Was für den kleinen Bruder folgt, ist eine ebenso herbe wie schnelle, 48 Stunden währende Wanderung durch Suff, Subkultur und „Zone“, die laut, fragil und zeitweilig ungemein unterhaltsam ins Publikum schwappt. Kurz: ein wegweisender Identitäts-Crashkurs für den späteren Herrn Lehmann, während David Bowie vom Band seine Eintagshelden besingt. Wenn auch aus der bürgerlichen Hansestadt geflohen, bemüht er sich rege, Fragmente gesellschaftlicher Norm ins anarchische Berliner Exil herüberzuretten.

Die sich unaufhörlich selbst zitierende Kreuzberger Avantgarde um den Komponisten H.R. des Synthie-Duos „Dr. Fotz“ (großartig: Holger Stockhaus) klopft dem Neuankömmling aber bald die akkuraten Flusen aus dem Protest-Parka. Ästhe- tik ist für H.R., hinter dem ebenfalls eine bürgerliche Fassade lauert, Selbstzweck, und seine Band-Kollegin Almut (Sabine Waibel) liefert das aggressive Programm dazu: „Ich bremse nicht für Erkenntnis.“ Ungemein ausgefeilt, wenn auch gelegentlich etwas holprig sind die Perspektivenspiele, die Peschel dem Stück verordnet. Immer wieder wird die personale Erzählstruktur des Romans gebrochen, dann wieder Zeile für Zeile, quasi laut gelesen.

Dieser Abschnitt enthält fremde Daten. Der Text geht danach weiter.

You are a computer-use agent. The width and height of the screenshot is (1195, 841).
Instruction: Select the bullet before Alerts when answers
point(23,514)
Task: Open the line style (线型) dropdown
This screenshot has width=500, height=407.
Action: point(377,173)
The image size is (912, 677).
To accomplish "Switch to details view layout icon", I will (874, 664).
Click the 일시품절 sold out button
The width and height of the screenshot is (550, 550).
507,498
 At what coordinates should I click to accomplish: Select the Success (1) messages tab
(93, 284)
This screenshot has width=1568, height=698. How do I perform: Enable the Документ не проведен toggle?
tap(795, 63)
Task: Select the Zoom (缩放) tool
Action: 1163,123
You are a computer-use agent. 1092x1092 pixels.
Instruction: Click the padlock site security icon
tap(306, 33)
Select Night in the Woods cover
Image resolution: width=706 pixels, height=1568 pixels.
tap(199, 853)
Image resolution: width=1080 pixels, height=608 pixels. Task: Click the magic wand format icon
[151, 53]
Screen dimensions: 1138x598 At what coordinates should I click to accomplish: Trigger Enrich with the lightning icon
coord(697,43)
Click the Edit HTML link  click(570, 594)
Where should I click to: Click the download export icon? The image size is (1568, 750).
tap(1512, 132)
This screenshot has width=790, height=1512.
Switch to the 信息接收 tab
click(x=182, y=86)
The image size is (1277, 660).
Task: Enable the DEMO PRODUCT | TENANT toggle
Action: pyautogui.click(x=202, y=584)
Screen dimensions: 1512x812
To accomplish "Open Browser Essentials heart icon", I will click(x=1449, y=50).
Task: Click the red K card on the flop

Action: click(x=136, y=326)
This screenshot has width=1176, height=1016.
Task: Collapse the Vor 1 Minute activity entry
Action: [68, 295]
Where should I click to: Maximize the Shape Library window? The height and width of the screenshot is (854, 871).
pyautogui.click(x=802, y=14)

Offenkundig regieren die körperlichen und verbalen Dichotomiegefechte das Stück, in dem eigentlich das Ensemble der Hauptdarsteller ist. Packend an Peschels Umsetzung ist aber deren anachronistische Qualität. Auch wenn Bühnen- und Kostümbildnerin Magdalena Musial ihre DarstellerInnen herrlich treffend in die 80er packt, könnte es das Drama auch nahtlos ins Hier und Jetzt schaffen.

In Aversionen und Assoziationen der Figuren dürften sich heutige Kreuzberger und Restberliner Avantgardisten, von einem strahlenden Kunstpanzer verschalt, süffisant spiegeln.

Aus dem dreistündigen amüsanten Kreuzberger Dickicht fühlt man sich „dem menschlichen Element“ Frank Lehmanns dann am nächsten, wenn einen der von Bühnenmusikerin Maike Rosa Vogel hinreißend intonierte Black-Coversong „Wonderful Life“ trifft: „Look at me standing here on my own again up straight in the sunshine“. Für diese Erkenntnis lohnt es sich zu bremsen – Künstler sein hin oder her.

■ Sven Regener: „Der kleine Bruder“. Bearbeitung von Milan Peschel, Maxim Gorki Theater. Nächste Vorstellungen: 5. und 17. 4.